Collected data:
|---|
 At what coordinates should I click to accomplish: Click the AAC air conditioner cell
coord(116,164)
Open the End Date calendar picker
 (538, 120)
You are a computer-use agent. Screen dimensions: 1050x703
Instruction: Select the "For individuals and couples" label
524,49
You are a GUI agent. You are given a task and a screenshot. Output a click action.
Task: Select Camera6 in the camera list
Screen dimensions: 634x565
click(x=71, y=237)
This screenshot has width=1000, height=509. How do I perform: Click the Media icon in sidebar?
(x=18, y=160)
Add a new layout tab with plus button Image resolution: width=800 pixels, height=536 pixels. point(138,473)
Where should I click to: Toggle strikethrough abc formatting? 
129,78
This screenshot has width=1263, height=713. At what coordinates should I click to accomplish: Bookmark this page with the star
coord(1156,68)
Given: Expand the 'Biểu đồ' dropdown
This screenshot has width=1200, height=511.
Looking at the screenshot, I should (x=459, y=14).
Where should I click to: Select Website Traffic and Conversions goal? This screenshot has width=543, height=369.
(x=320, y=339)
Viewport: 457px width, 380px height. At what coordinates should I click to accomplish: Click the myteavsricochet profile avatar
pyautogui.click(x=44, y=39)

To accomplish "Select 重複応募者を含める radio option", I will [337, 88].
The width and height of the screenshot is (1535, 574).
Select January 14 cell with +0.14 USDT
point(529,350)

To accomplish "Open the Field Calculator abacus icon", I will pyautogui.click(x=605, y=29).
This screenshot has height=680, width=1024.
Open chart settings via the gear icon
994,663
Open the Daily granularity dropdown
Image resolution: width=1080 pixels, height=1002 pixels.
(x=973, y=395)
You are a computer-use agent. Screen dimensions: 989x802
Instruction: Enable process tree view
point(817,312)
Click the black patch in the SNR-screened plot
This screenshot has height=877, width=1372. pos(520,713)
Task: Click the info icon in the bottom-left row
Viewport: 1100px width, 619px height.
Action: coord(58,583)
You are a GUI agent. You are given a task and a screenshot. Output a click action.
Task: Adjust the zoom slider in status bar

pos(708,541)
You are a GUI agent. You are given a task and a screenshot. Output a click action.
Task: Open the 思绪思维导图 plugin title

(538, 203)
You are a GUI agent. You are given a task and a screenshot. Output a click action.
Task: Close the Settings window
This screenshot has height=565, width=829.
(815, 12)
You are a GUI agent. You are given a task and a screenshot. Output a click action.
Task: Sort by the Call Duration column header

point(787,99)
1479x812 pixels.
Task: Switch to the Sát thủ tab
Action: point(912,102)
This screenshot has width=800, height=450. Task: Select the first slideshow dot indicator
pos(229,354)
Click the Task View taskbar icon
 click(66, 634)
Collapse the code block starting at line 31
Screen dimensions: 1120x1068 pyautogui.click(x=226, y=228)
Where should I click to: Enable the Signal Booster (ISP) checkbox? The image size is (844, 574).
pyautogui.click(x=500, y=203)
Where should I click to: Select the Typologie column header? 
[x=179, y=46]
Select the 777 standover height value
|---|
**EXERCISE BRIEF**
Output all of the records exactly, with nothing omitted.

**ANSWER**
 At what coordinates should I click to accomplish: Click the AAC air conditioner cell
coord(116,164)
Open the End Date calendar picker
 (538, 120)
You are a computer-use agent. Screen dimensions: 1050x703
Instruction: Select the "For individuals and couples" label
524,49
You are a GUI agent. You are given a task and a screenshot. Output a click action.
Task: Select Camera6 in the camera list
Screen dimensions: 634x565
click(x=71, y=237)
This screenshot has width=1000, height=509. How do I perform: Click the Media icon in sidebar?
(x=18, y=160)
Add a new layout tab with plus button Image resolution: width=800 pixels, height=536 pixels. point(138,473)
Where should I click to: Toggle strikethrough abc formatting? 
129,78
This screenshot has width=1263, height=713. At what coordinates should I click to accomplish: Bookmark this page with the star
coord(1156,68)
Given: Expand the 'Biểu đồ' dropdown
This screenshot has width=1200, height=511.
Looking at the screenshot, I should (x=459, y=14).
Where should I click to: Select Website Traffic and Conversions goal? This screenshot has width=543, height=369.
(x=320, y=339)
Viewport: 457px width, 380px height. At what coordinates should I click to accomplish: Click the myteavsricochet profile avatar
pyautogui.click(x=44, y=39)

To accomplish "Select 重複応募者を含める radio option", I will [337, 88].
The width and height of the screenshot is (1535, 574).
Select January 14 cell with +0.14 USDT
point(529,350)

To accomplish "Open the Field Calculator abacus icon", I will pyautogui.click(x=605, y=29).
This screenshot has height=680, width=1024.
Open chart settings via the gear icon
994,663
Open the Daily granularity dropdown
Image resolution: width=1080 pixels, height=1002 pixels.
(x=973, y=395)
You are a computer-use agent. Screen dimensions: 989x802
Instruction: Enable process tree view
point(817,312)
Click the black patch in the SNR-screened plot
This screenshot has height=877, width=1372. pos(520,713)
Task: Click the info icon in the bottom-left row
Viewport: 1100px width, 619px height.
Action: coord(58,583)
You are a GUI agent. You are given a task and a screenshot. Output a click action.
Task: Adjust the zoom slider in status bar

pos(708,541)
You are a GUI agent. You are given a task and a screenshot. Output a click action.
Task: Open the 思绪思维导图 plugin title

(538, 203)
You are a GUI agent. You are given a task and a screenshot. Output a click action.
Task: Close the Settings window
This screenshot has height=565, width=829.
(815, 12)
You are a GUI agent. You are given a task and a screenshot. Output a click action.
Task: Sort by the Call Duration column header

point(787,99)
1479x812 pixels.
Task: Switch to the Sát thủ tab
Action: point(912,102)
This screenshot has width=800, height=450. Task: Select the first slideshow dot indicator
pos(229,354)
Click the Task View taskbar icon
 click(66, 634)
Collapse the code block starting at line 31
Screen dimensions: 1120x1068 pyautogui.click(x=226, y=228)
Where should I click to: Enable the Signal Booster (ISP) checkbox? The image size is (844, 574).
pyautogui.click(x=500, y=203)
Where should I click to: Select the Typologie column header? 
[x=179, y=46]
Select the 777 standover height value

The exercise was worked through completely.